CONSIGNE
Recopiez fidèlement le passage du jugement ci-dessous qui va de « MOTIFS DU JUGEMENT » à « et l’a obtenu. ».

***** TEXTE À LIRE *****

Dossier : IMM-5175-07

Référence : 2008 CF 762

Toronto (Ontario), le 18 juin 2008

En présence de monsieur le juge Maurice E. Lagacé

 

ENTRE :

JULIA VANESSA SAMUEL

demanderesse

et

 

LE MINISTRE DE LA CITOYENNETÉ ET DE L’IMMIGRATION

défendeur

 

MOTIFS DU JUGEMENT ET JUGEMENT

 

[1]       Il s’agit d’une demande de contrôle judiciaire, déposée conformément à l’article 72 de la Loi sur l’immigration et la protection des réfugiés, L.C. 2001, ch. 27 (la Loi), qui vise une décision rendue le 21 novembre 2007 par laquelle la Section de la protection des réfugiés de la Commission de l’immigration et du statut de réfugié (la Commission) a conclu que la demanderesse n’était ni une « réfugiée au sens de la Convention » ni « une personne à protéger » selon les articles 96 et 97 de la Loi.

 

I. Les faits

[2]       La demanderesse, citoyenne de Saint‑Vincent‑et‑les Grenadines (Saint‑Vincent), a été victime de violence physique et sexuelle par son ex-époux qui est le père de son fils. En conséquence, elle a demandé le divorce et l’a obtenu.

***** LIGNES FOURNIES *****

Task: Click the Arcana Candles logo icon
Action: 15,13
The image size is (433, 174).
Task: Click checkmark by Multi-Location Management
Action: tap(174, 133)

*****

RÉPONSE
MOTIFS DU JUGEMENT ET JUGEMENT

 

[1]       Il s’agit d’une demande de contrôle judiciaire, déposée conformément à l’article 72 de la Loi sur l’immigration et la protection des réfugiés, L.C. 2001, ch. 27 (la Loi), qui vise une décision rendue le 21 novembre 2007 par laquelle la Section de la protection des réfugiés de la Commission de l’immigration et du statut de réfugié (la Commission) a conclu que la demanderesse n’était ni une « réfugiée au sens de la Convention » ni « une personne à protéger » selon les articles 96 et 97 de la Loi.

 

I. Les faits

[2]       La demanderesse, citoyenne de Saint‑Vincent‑et‑les Grenadines (Saint‑Vincent), a été victime de violence physique et sexuelle par son ex-époux qui est le père de son fils. En conséquence, elle a demandé le divorce et l’a obtenu.